Ajax is used for GMail and Live from Microsoft. It is mixture of several existing technologies to provide a much slicker, cleaner web experience for the end user (how does it help the developer? I don't know, haven't done anything that could be called ajax, need to start toying). Here is an excellent post about getting started creating ajax apps Rush's ajax for beginners. There are some cool portal sites out there like pageflakes and netvibes and companies are quickly throwing ajax apps up all over the web.

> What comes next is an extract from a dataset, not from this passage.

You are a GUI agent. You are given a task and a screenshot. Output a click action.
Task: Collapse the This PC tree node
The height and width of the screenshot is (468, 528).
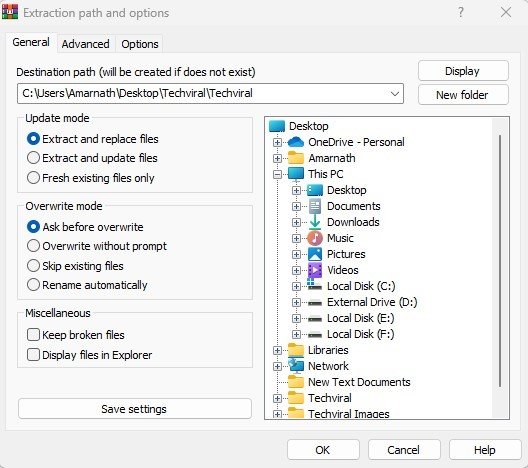pyautogui.click(x=277, y=174)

How much is hype and buzzwords? A lot, to be sure, web 2.0 is a bubble being quickly blown to mid-90's 'same idea but on the internet' proportions. We've had all these ideas before, ajax just makes it work better. It's evolution of technology and the fact that more and more people have the bandwidth to actually be able to use these things doesn't hurt, but the marketing folks dream of monetizing these types of apps is still probably just that, a dream. Hopefully we can continue to evolve the technology and get more and better experiences, but it's all about services on top of something else. And that something else is what will drive revenue, not ajax. Ajax is just another tool.
As useful as it might be, the hype might cause it to implode and then we'll be forced to make up a new word for interactivity on the web. Things like ajaxWrite that make huge promises, then fall very, very short of those promises don't help anything. Extremetech has a review here. It doesn't even appear that ajaxWrire is actually written in what is defined as ajax. See comments at slashdot here. Marketing and buzzwords might make the CEO's richer, but real engineering and coding will eventually bring better tools to more people at lower cost, no matter what it's called.